Симптомы дислокации и вклинения ствола головного мозга.

1. Тенденция к брадикардии.


2. Сочетание брадикардии и артериальной гипертензии.
3. Брадикардия + артериальная гипертензия + мидриаз (синдром Кушинга).
Завершая обсуждение семиотики поражения нервной системы, следует подчеркнуть, что диагноз острой церебральной недостаточности основывается на оценке следующих признаков:
1) рефлекторная реакция на раздражение и боль (шкала ком Глазго и др.);
2) характер дыхания (дыхание Чейн-Стокса, Биота, апнейстическое дыхание);
3) изменения гемодинамики (выраженная тахикардия, брадикардия, артериальная гипотензия);
4) состояние зрачков и наличие фотореакции;
5) движение глазных яблок;
6) положение тела и мышечный тонус пациента.
3. Дифференциальный диагноз судорог различного генеза, первая врачебная помощь, тактические решения на догоспитальном этапе.

Важную роль в возникновении судорог играют гипоксия, циркуляторные расстройства, различные виды нарушения водно-электролитного обмена и метаболизма глюкозы.

Нередко основными причинами выступают нейроинфекция и эпилепсия. В 40% случаев судороги, требующие помощи на догоспитальном этапе, были фебрильными (гипертермическими). Для патогенеза судорог прогностически большое значение имеет степень гипоксии, на фоне которой они развиваются и к которой могут приводить, вызывая нарушение дыхания из-за прикуса языка, рвоты, расстройства функции дыхательных мышц. Чем тяжелее гипоксия, тем больше в судорожном припадке преобладает тонический компонент и тем глубже и продолжительней нарушение сознания, сопутствующее судорожному синдрому.
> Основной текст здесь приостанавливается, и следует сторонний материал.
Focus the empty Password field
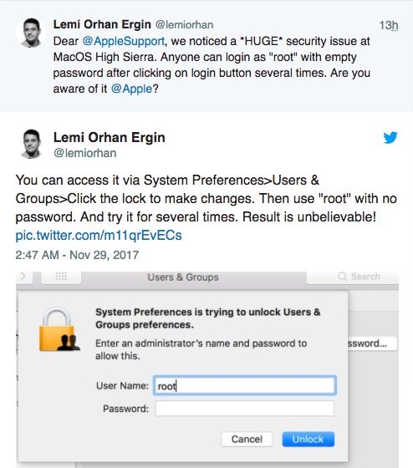 click(x=245, y=409)
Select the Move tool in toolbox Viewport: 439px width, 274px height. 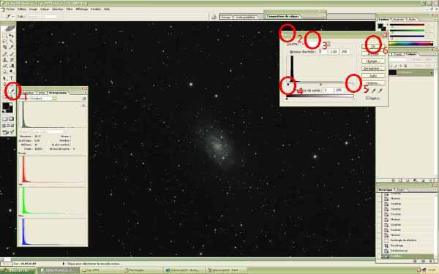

Клинические проявления и диагностика. Судороги представляют внезапные приступы клонико-тонических непроизвольных и кратковременных сокращений скелетных мышц, сопровождающиеся потерей сознания. Они могут быть локальными и распространяться на отдельные мышечные группы, либо генерализованными (судорожный припадок). Независимо от этиологии судорог для припадка характерны внезапное начало, двигательное возбуждение с локальными или общими судорожными подергиваниями, изменениями сознания от еле уловимого до глубокой комы.

Начинается припадок с тонической фазы. Ребенок внезапно теряет контакт с окружающими. Его взгляд становится блуждающим, и после неоднократных движений глазные яблоки фиксируются вверх и вбок. Голова запрокинута назад, туловище коченеет.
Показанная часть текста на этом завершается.